## [Aim of the exercise]
Looking at each line of the data below, tally those that contain the word "computer" and give only the total.

## [Pixel coordinate grounding data]
|---|

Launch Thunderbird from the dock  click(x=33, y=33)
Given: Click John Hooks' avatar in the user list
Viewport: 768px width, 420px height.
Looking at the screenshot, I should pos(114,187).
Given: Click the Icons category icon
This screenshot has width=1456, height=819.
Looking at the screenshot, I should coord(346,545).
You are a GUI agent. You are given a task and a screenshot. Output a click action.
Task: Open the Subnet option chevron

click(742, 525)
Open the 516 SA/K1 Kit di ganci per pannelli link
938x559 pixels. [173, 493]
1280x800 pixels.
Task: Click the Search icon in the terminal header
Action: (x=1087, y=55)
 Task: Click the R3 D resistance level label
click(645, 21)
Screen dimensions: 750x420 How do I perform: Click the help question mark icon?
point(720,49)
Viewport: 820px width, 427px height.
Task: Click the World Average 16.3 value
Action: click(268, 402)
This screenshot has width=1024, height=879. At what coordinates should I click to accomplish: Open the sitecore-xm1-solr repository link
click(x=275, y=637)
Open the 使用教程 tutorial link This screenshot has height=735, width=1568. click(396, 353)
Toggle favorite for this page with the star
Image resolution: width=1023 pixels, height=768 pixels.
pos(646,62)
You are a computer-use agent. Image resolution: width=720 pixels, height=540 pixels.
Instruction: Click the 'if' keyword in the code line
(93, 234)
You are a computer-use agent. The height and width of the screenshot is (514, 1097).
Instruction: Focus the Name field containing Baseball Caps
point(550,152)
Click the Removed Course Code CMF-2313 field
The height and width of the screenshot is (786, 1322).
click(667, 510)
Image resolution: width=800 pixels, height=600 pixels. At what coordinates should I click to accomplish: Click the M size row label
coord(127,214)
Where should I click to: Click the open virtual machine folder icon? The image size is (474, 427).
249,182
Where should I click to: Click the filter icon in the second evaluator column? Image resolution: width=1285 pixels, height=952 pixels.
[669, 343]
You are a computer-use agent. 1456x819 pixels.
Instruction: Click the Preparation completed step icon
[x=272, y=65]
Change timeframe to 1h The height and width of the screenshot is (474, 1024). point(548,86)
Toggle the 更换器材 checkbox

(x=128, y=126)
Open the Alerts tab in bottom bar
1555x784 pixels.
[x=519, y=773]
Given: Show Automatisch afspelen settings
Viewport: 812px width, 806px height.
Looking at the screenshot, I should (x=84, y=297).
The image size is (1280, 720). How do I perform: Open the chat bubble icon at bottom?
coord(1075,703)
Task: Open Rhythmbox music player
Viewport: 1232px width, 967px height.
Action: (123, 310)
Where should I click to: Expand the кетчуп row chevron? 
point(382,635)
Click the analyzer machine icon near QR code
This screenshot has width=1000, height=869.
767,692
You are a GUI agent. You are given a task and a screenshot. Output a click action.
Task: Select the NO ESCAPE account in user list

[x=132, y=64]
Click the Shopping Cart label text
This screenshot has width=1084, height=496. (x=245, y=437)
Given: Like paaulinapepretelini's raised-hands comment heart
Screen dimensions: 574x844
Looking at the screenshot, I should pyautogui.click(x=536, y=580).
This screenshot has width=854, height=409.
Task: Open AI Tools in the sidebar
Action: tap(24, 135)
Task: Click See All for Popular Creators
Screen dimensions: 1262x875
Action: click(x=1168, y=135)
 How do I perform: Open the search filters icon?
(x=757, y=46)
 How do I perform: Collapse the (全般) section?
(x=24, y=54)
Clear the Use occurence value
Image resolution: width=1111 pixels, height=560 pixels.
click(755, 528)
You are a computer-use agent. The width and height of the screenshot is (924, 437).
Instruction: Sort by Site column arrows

|---|

## [Output]
4